A supermarket shelf-stacking algorithm maintains a list of products that need to be stacked onto the shelves, in order. The goal is to ensure that the shelf-stackers can work through the list efficiently while giving due priority to any short-dated items or items that are close to selling out in store. As new products arrive by lorry the algorithm inserts them into its list at an appropriate point – it doesn’t make any changes to the list other than this. What data structure implementation would you use to store the list, and why?

Comparing List Implementations

Take a look at this exercise from CodeKata.
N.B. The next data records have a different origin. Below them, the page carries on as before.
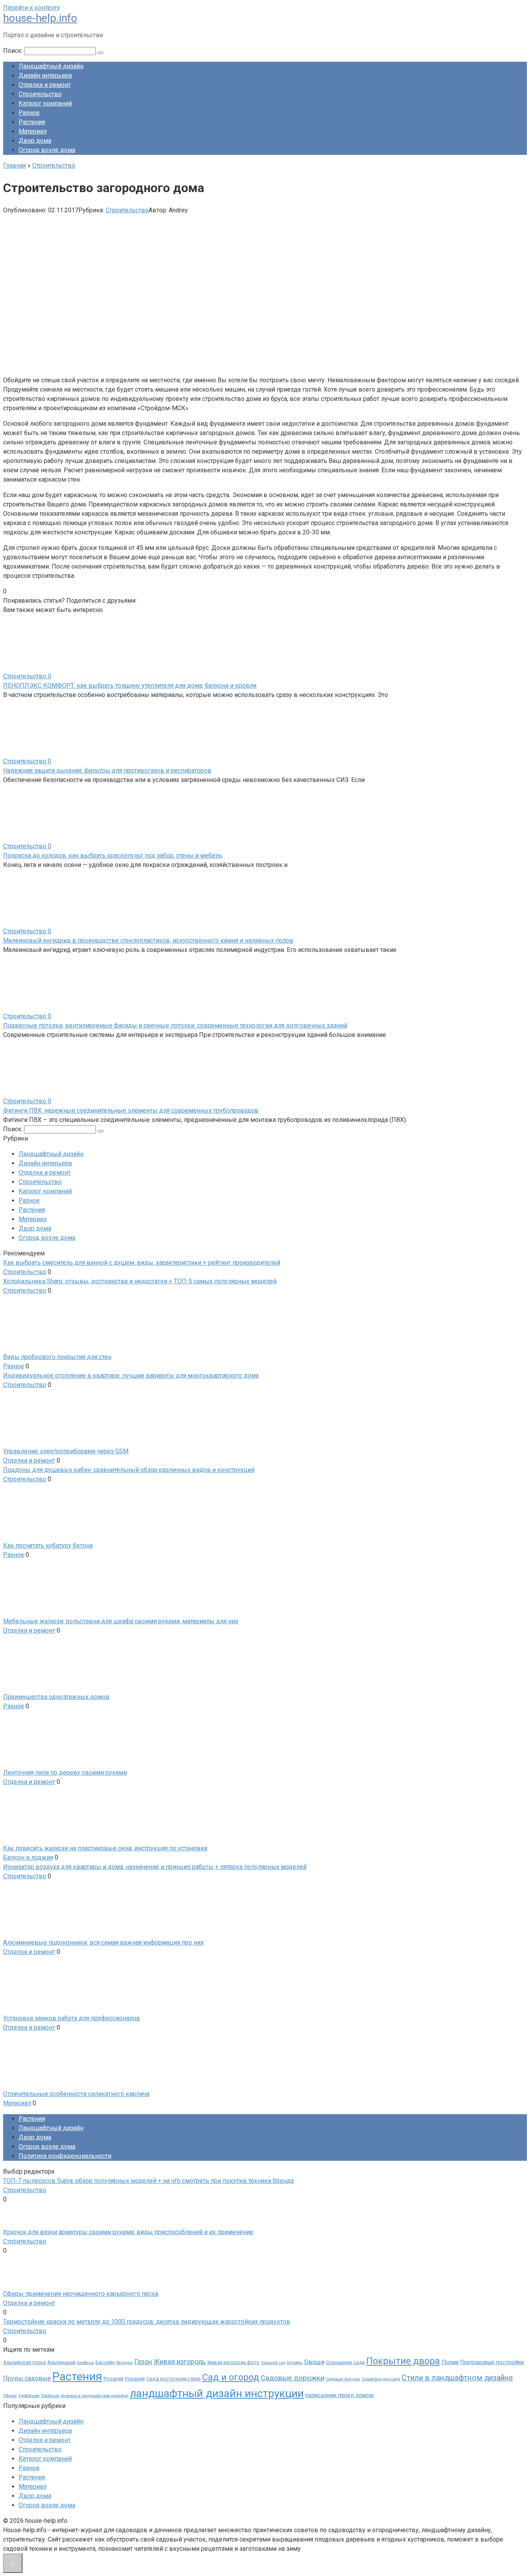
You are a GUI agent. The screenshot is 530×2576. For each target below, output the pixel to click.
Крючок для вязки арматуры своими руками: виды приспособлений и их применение (128, 2232)
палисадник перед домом (339, 2395)
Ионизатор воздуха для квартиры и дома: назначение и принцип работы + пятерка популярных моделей (155, 1866)
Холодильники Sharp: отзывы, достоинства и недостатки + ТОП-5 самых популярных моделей (140, 1281)
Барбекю (85, 2362)
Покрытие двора (403, 2361)
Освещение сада (345, 2362)
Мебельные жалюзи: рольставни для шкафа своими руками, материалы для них (120, 1621)
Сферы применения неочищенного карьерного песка (80, 2293)
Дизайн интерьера (45, 75)
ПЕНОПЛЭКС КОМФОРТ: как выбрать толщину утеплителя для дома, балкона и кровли (129, 685)
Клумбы (295, 2362)
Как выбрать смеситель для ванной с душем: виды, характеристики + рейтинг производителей (141, 1262)
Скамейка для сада (381, 2379)
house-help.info (40, 18)
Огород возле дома (47, 150)
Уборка (10, 2395)
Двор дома (35, 140)
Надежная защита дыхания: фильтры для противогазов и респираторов (107, 770)
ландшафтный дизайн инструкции (217, 2393)
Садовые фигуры (343, 2379)
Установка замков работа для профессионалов (71, 2018)
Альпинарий (61, 2362)
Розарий (113, 2379)
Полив (450, 2362)
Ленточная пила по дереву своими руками (65, 1772)
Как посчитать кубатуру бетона (48, 1545)
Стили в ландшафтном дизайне (457, 2377)
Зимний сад (273, 2362)
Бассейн (105, 2362)
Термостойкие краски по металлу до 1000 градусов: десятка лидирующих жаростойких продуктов (146, 2321)
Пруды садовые (27, 2378)
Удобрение (29, 2395)
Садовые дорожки (292, 2377)
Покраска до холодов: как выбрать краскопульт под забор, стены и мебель (112, 855)
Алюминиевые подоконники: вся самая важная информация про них (103, 1942)
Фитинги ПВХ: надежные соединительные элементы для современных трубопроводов (130, 1110)
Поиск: (13, 50)
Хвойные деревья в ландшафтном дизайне (84, 2395)
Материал (33, 131)
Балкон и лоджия (28, 1857)
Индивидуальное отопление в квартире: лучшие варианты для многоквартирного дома (131, 1375)
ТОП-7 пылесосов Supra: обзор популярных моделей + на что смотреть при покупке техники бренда (148, 2180)
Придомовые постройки (492, 2362)
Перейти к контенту (31, 7)
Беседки (124, 2362)
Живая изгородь (180, 2362)
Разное (29, 112)
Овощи (314, 2362)
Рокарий (135, 2379)
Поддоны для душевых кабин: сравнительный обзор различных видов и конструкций (129, 1469)
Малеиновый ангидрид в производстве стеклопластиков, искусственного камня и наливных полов (148, 940)
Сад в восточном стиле (173, 2379)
Write the three list implementations it suggests, together with some suitable tests (you could choose the test cases given as a starting point, although you’ll need to rewrite them in your preferred language). If you have time, try simplifying the boundary conditions as the kata suggests – what did you learn?

Part 4 – Searching

Comparing Search Algorithms

The file words.txt contains a long list of English words.

Write a program that loads these words into memory. Note that they’re conveniently sorted into order already.
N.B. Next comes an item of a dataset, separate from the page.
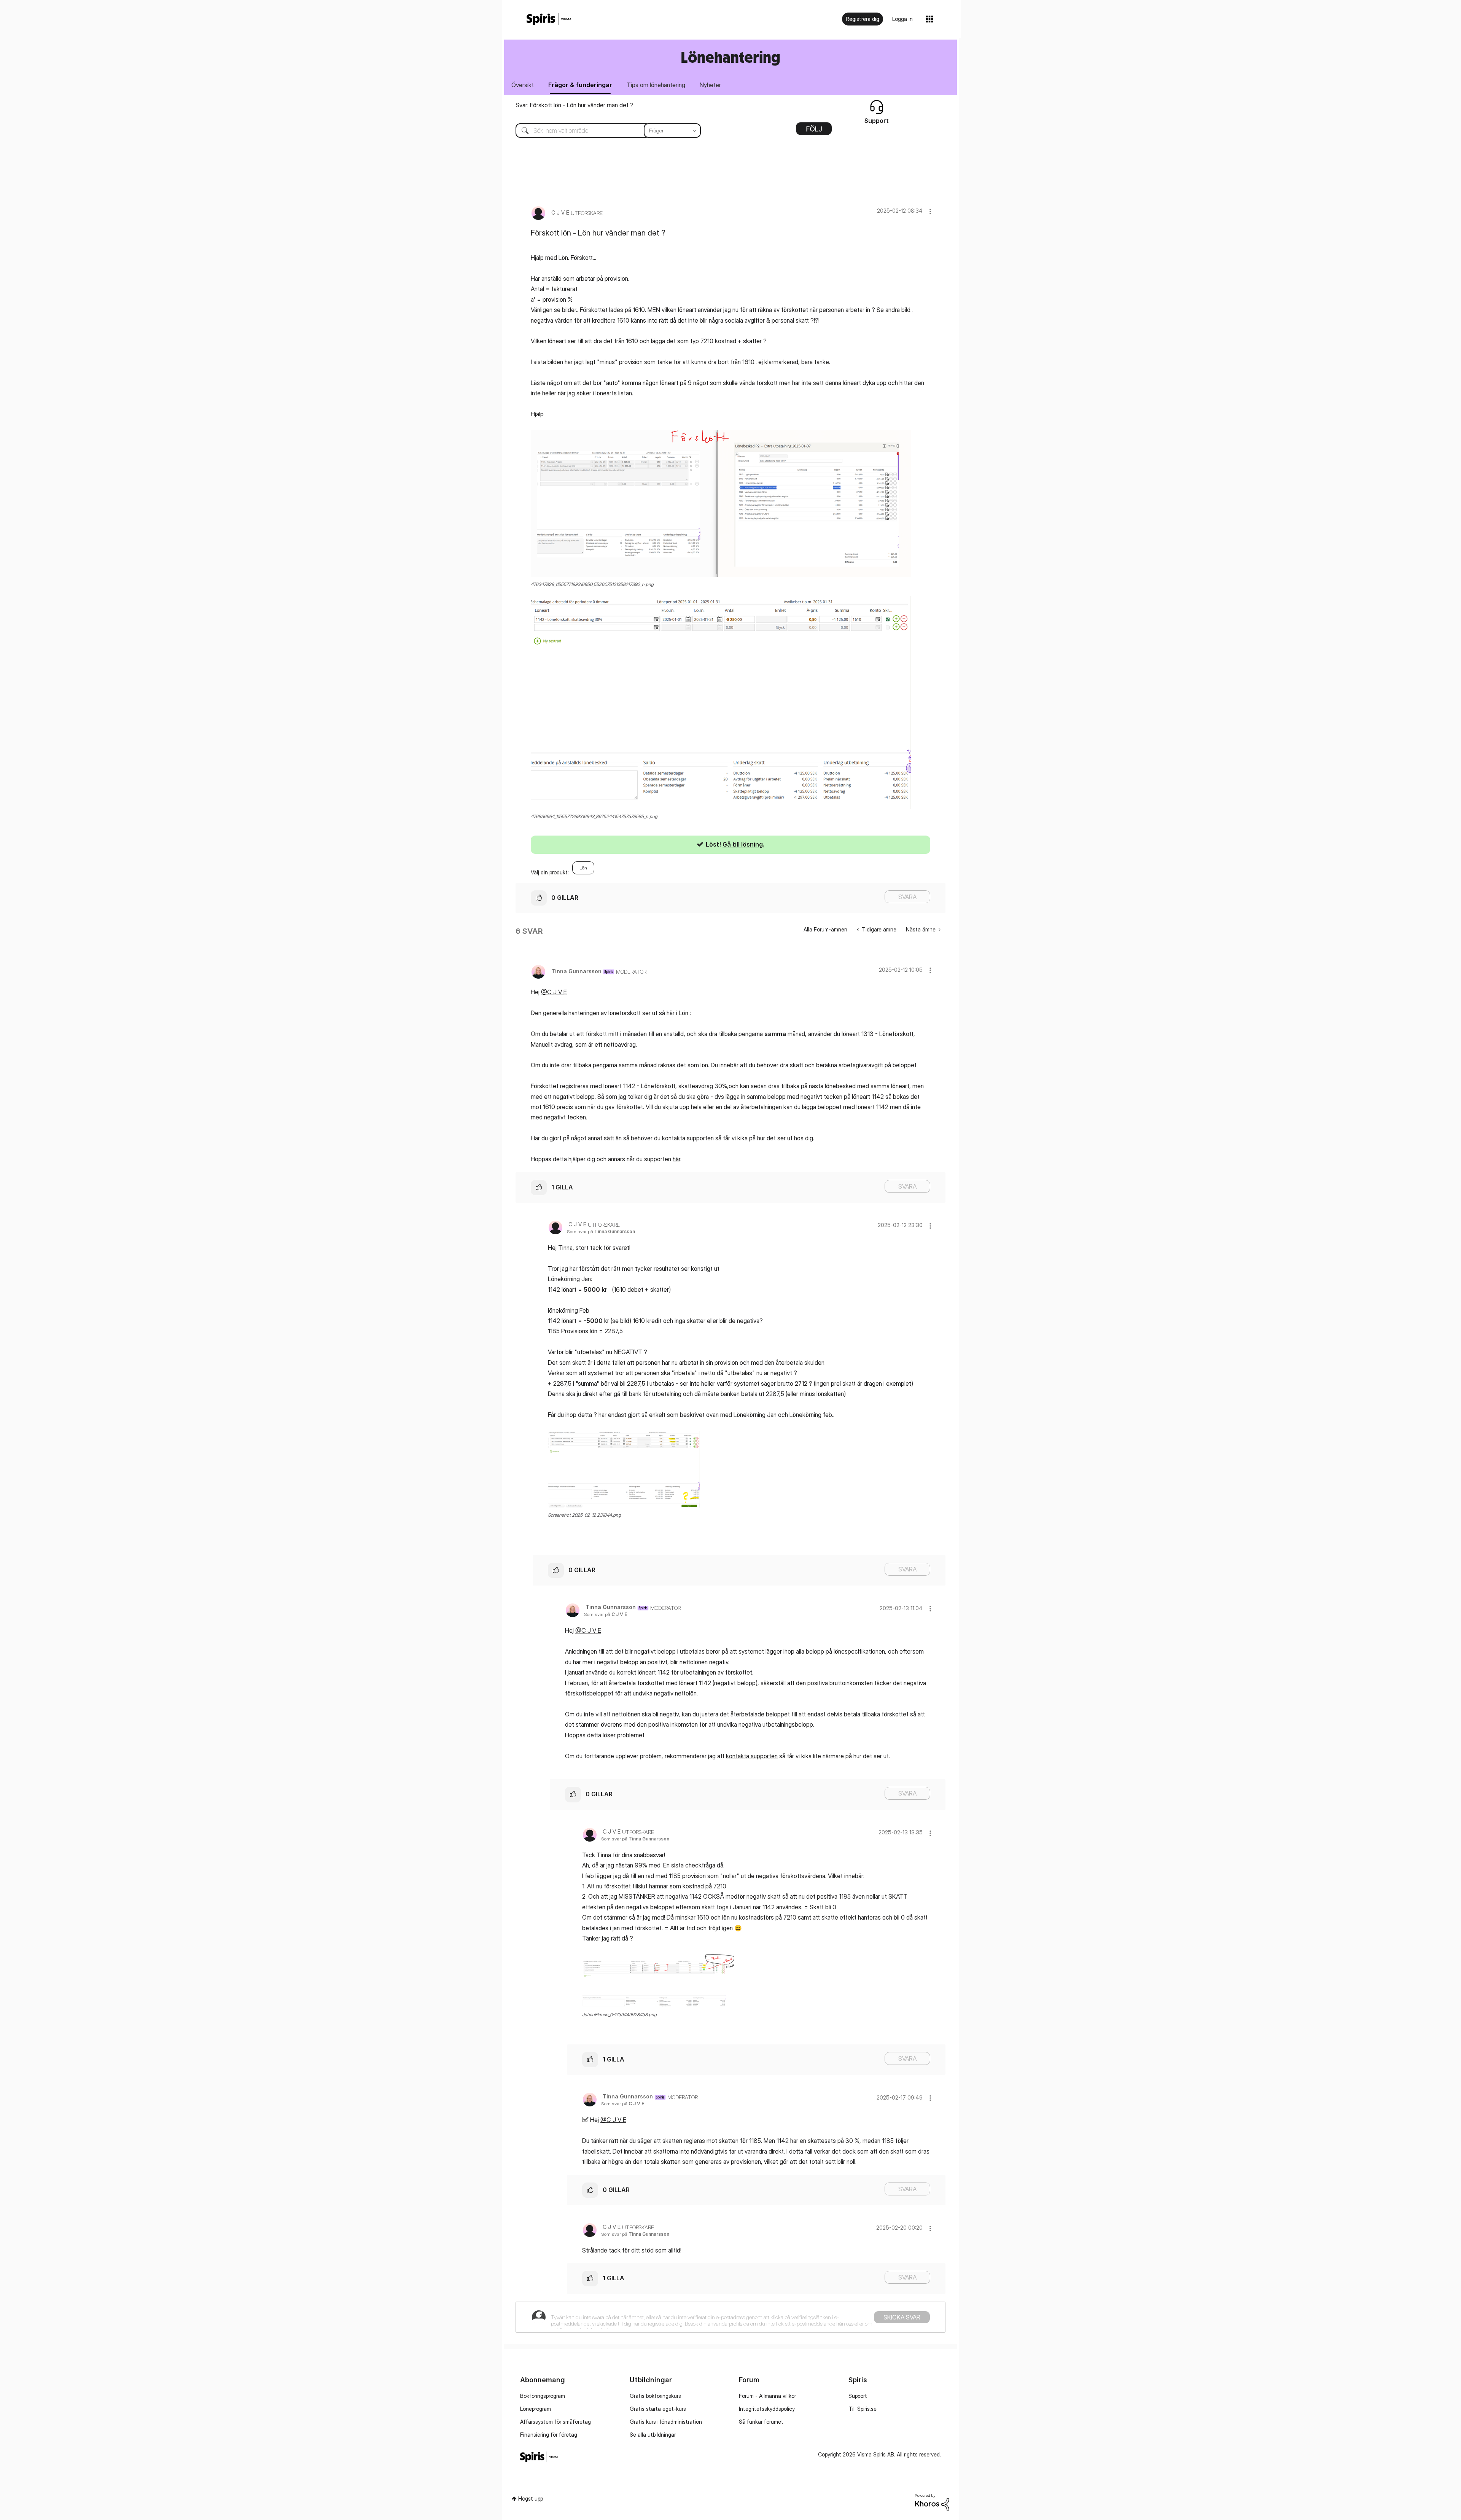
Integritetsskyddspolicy (767, 2408)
Now implement two different search routines – one that does a linear search through this list, and one that does a binary search. Write a loop that runs 10,000 random searches on each in turn, and times the results. Prove to yourself that binary search really is a lot faster than linear search!

Stretch goal

Try this on a variety of list lengths, and graph the results. Do you see the N vs log-N performance of the two algorithms?

Sudoku

Clone the starter repo here to your machine and follow the instructions in the README to run the app.

Implement an algorithm that solves Sudoku puzzles. Use whichever depth-first or breadth-first search you think will produce the best results.

Here’s a Sudoku for you to solve:

The suggested solution to this problem is to “try it and see”. So for example start with the top left cell. That cannot be 1 or 2 (already in the row), or 6 (already in the column), or 2 or 4 (already in the 3x3 square). So valid possibilities are 3, 5, 7, 8, 9. Try each of these in turn. That gives you five branches from the “root” node at the top of your search tree (i.e. the starting board). For each of these possible solutions, repeat the exercise with the next empty square, and so on. Eventually, all the search paths will lead to an impossible situation (an empty square with no valid numbers to fill it), except one. This method is sometimes called “backtracking”.

Stretch goal

Try using the other type of algorithm – depth first or breadth first – and compare the results.

Part 5 – Dictionaries and Sets

Bloom Filters

Read through the explanation of how a Bloom Filter works on CodeKata, and then implement one as suggested.

Bloom Filters by Example provides an interactive visualisation of how bloom filters work.

Find some way of testing your solution – for example generating random words as suggested in the kata, or doing it manually. How can you decide how large your bitmap should be and how many hashes you need?